Results and Discussion

To validate the 3D-3Way FRET algorithm, reconstructions were performed on simulated data with defined fluorescence distributions. Similar to our previous work[8], we generated a spherical cell-like object with equal concentrations of fluorophores ([C], [Y], [R]) in the cytosol, and FRET complexes (E[CY], E[CR], E[YR]) in localized compartments (Fig 1A and S1 Fig, where, CFP = C, YFP = Y and RFP = R). Spectral mixing was applied by multiplying these distributions with the experimentally determined B resulting in the excitation and emission combinations (cc, cy, cr, yy, yr, rr; where the first letter denotes excitation and the second letter denotes emission) (Fig 1B). Convolution with a theoretical PSF produced a blurred noise-free estimate (Fig 1C). Photon noise was modeled using a Poisson distribution to produce the final simulated excitation/emission combinations; similar to those that would be captured on a widefield microscope (Fig 1D). Noise in this simulation was estimated to be SNR = 10 from the average intensity of the midplane (z = 45). The blurred and noisy images were unmixed with B^-1 to calculate the N-Way FRET estimates without deconvolution; in this situation the SNR of the FRET signals was ~1.3 (Fig 1E), and the reconstruction was compared with this result to determine the performance of the algorithm.
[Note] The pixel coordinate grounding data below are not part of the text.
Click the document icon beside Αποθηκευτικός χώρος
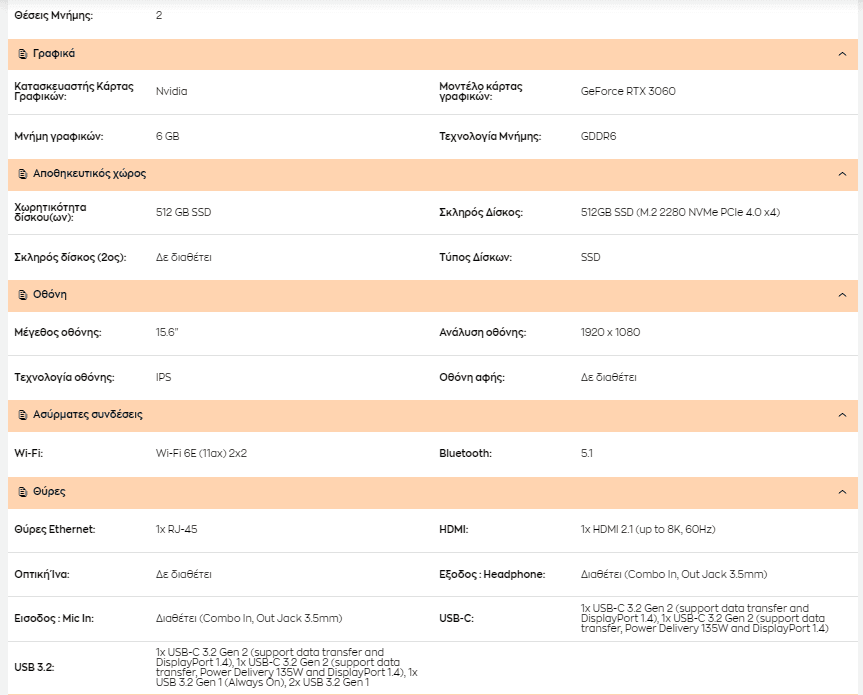The image size is (863, 695). 23,174
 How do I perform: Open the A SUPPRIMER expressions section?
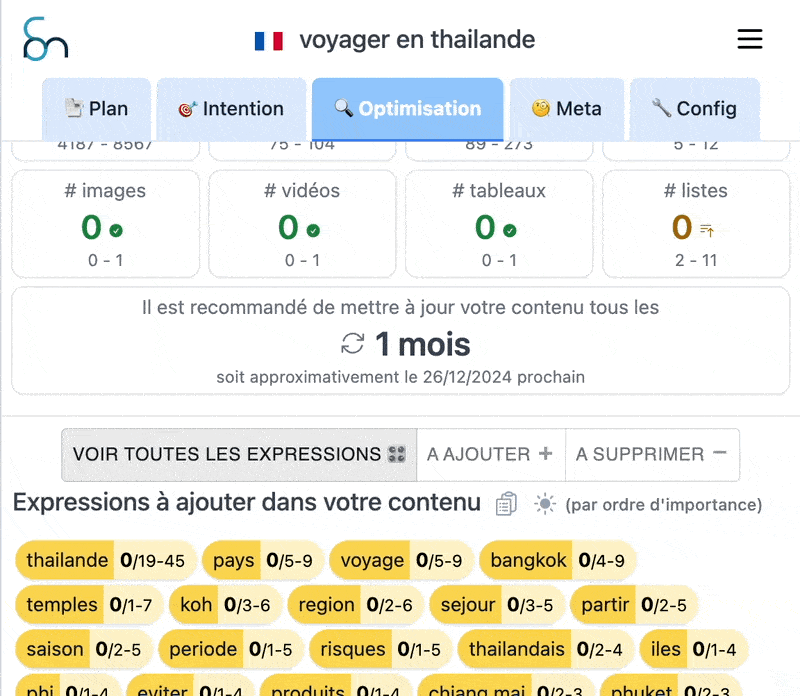tap(653, 455)

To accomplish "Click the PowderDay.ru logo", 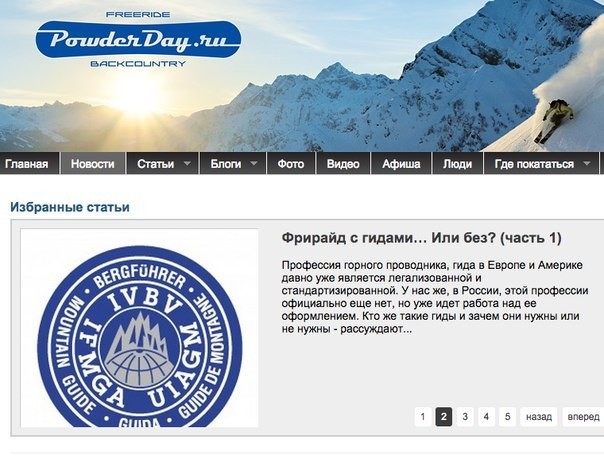I will click(x=138, y=39).
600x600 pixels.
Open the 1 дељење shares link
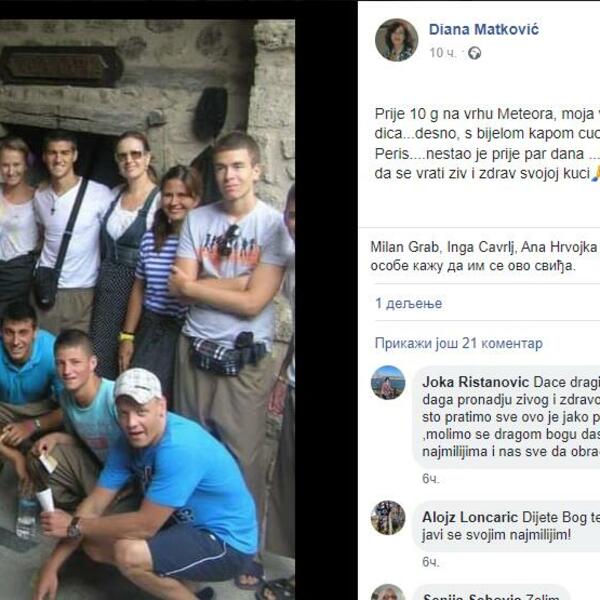click(x=408, y=303)
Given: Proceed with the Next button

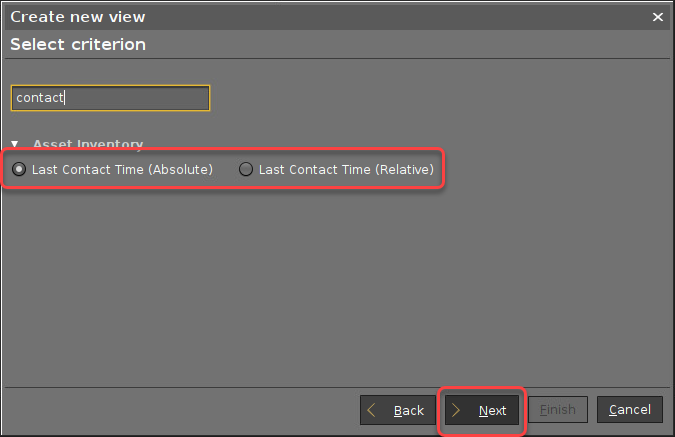Looking at the screenshot, I should tap(482, 410).
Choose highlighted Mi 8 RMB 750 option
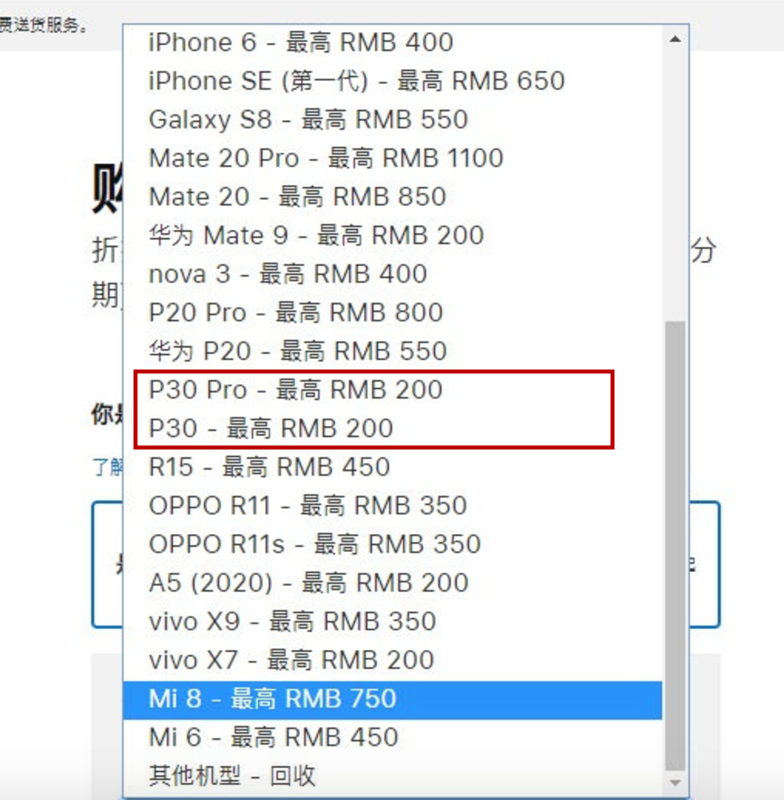784x800 pixels. [393, 699]
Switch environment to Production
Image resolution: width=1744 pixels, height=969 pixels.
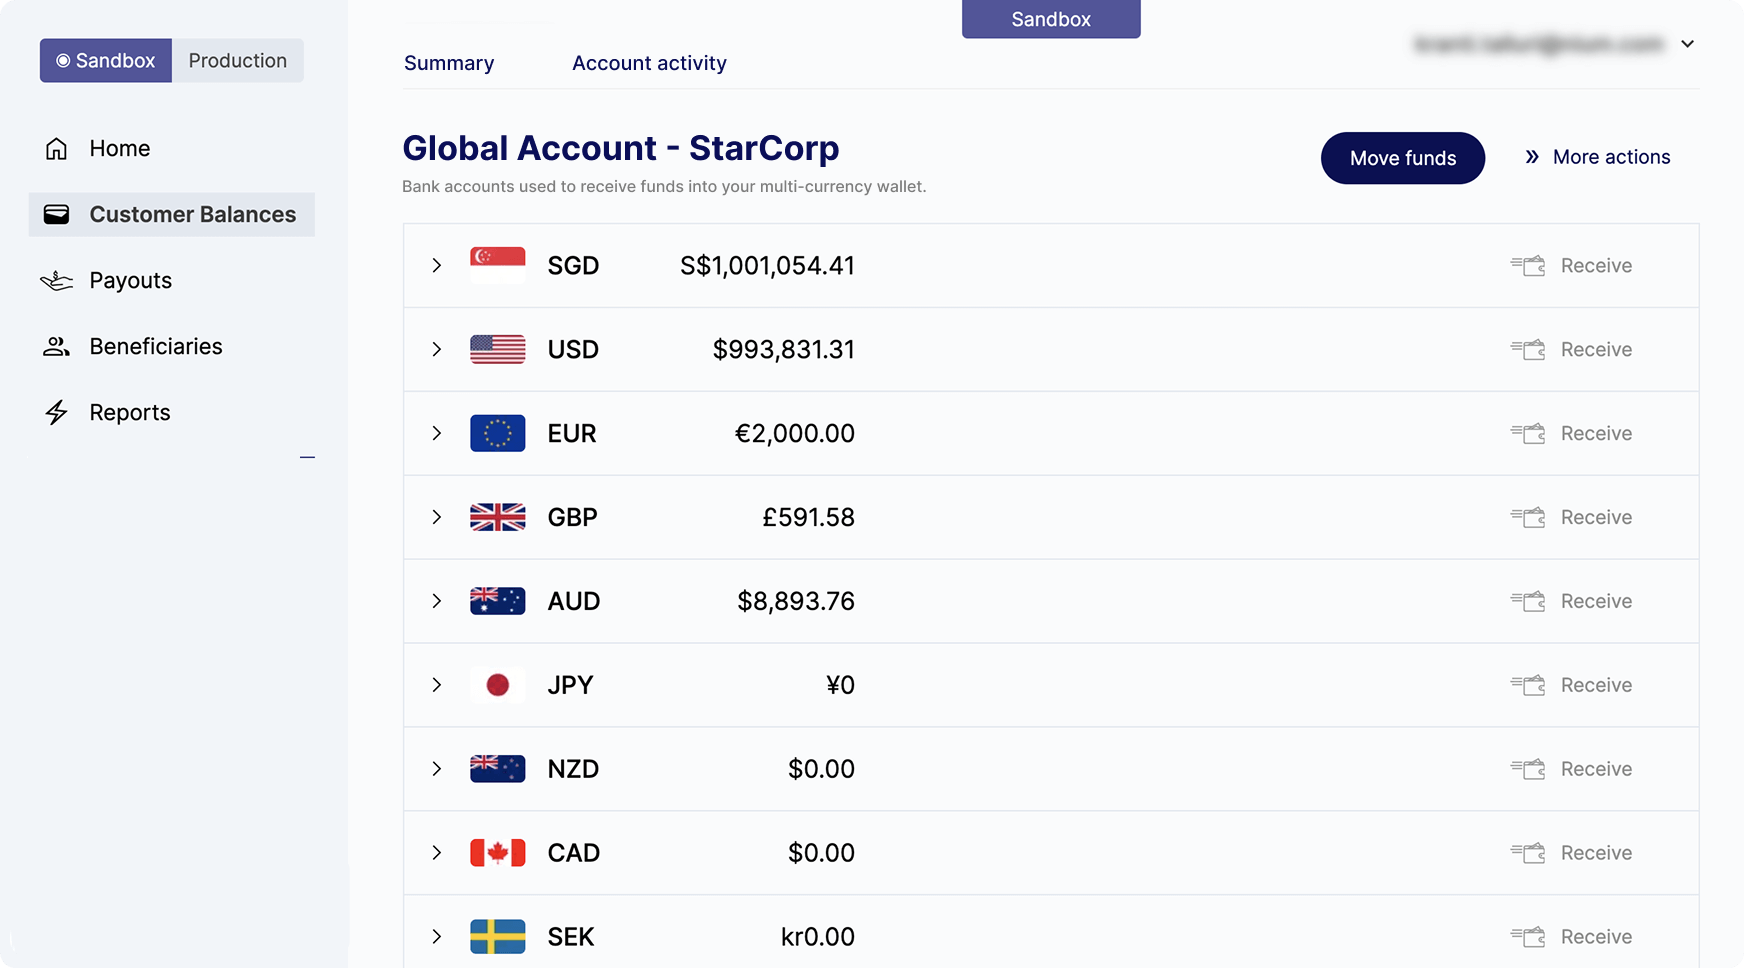click(x=238, y=61)
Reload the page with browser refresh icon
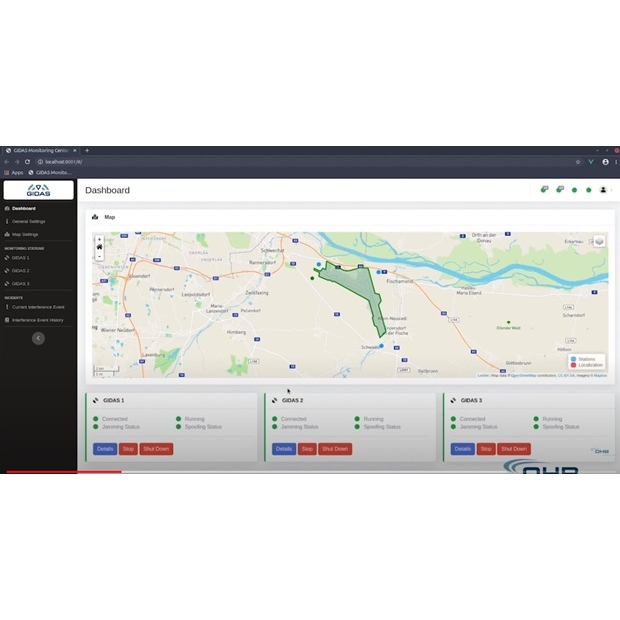The width and height of the screenshot is (620, 620). point(28,161)
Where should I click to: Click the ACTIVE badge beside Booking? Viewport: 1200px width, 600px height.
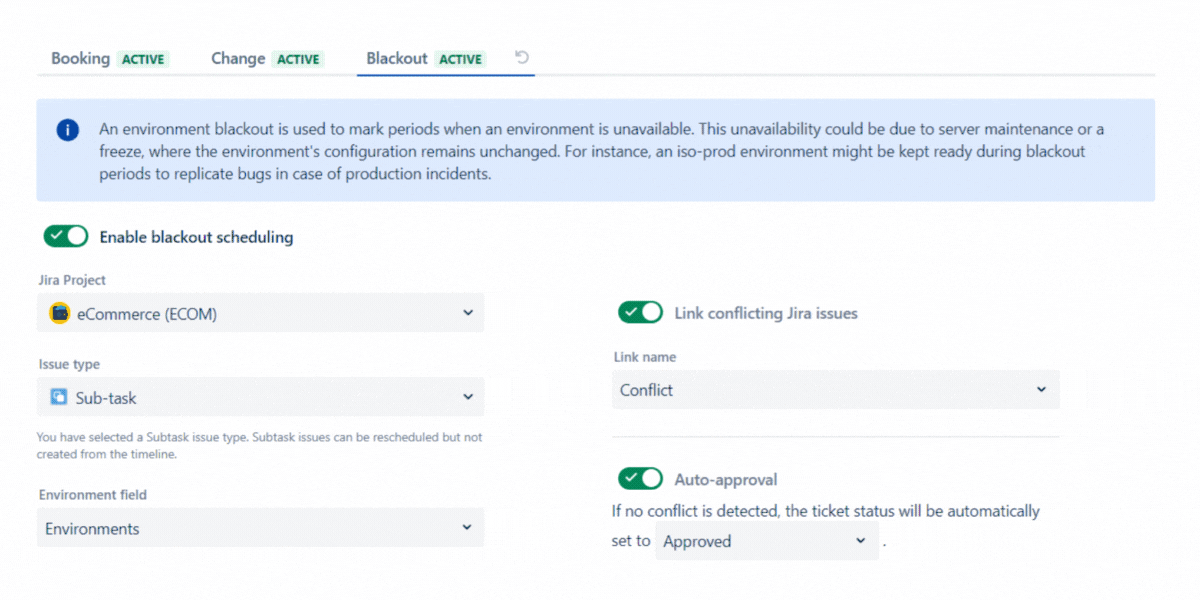pyautogui.click(x=143, y=58)
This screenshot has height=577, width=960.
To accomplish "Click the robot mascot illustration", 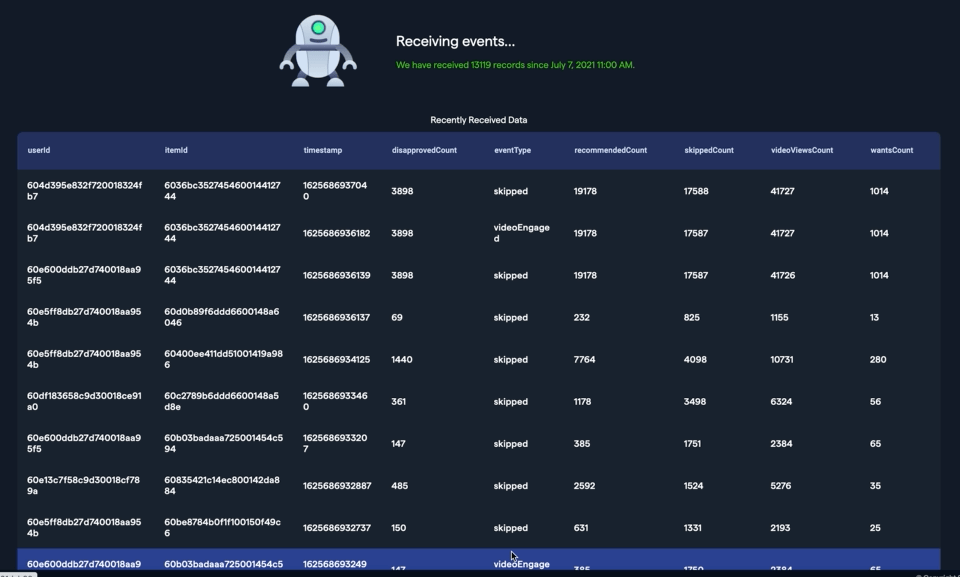I will tap(318, 52).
Fig 1. Simulation of 3D-3Way FRET data.

(a) A model of a 4.5 μm diameter cell consisting of localized FRET signal within a large volume of non-FRET signals was created. The top row of images corresponds to the xy midplane of the simulated object, the red line signifies the z-plane used for the xz projection in the bottom row. (b) Spectral mixing of the fluorophore concentrations with matrix B (empirical) gave rise to the fluorescence detected for appropriate excitation/emission combinations (i.e. cc, cy, cr …). (c) The fluorescence distributions were blurred with a widefield PSF to account for the imperfect imaging of optical microscopes. (d) Photon noise was simulated by drawing pixel intensities from a Poisson distribution. (e) The data was directly unmixed by N-Way FRET to recover the concentration of total fluorophores and apparent FRET efficiencies, but no improvements in the optical sectioning. (f) The reconstructed estimate was generated following 20 iterations of the modified 3D-3Way FRET algorithm showing improved axial resolution and devoid of false positive artifacts. (g) The MSE, DBSC and dDBSC were calculated at the xy plane shown for each iteration in order to measure convergence.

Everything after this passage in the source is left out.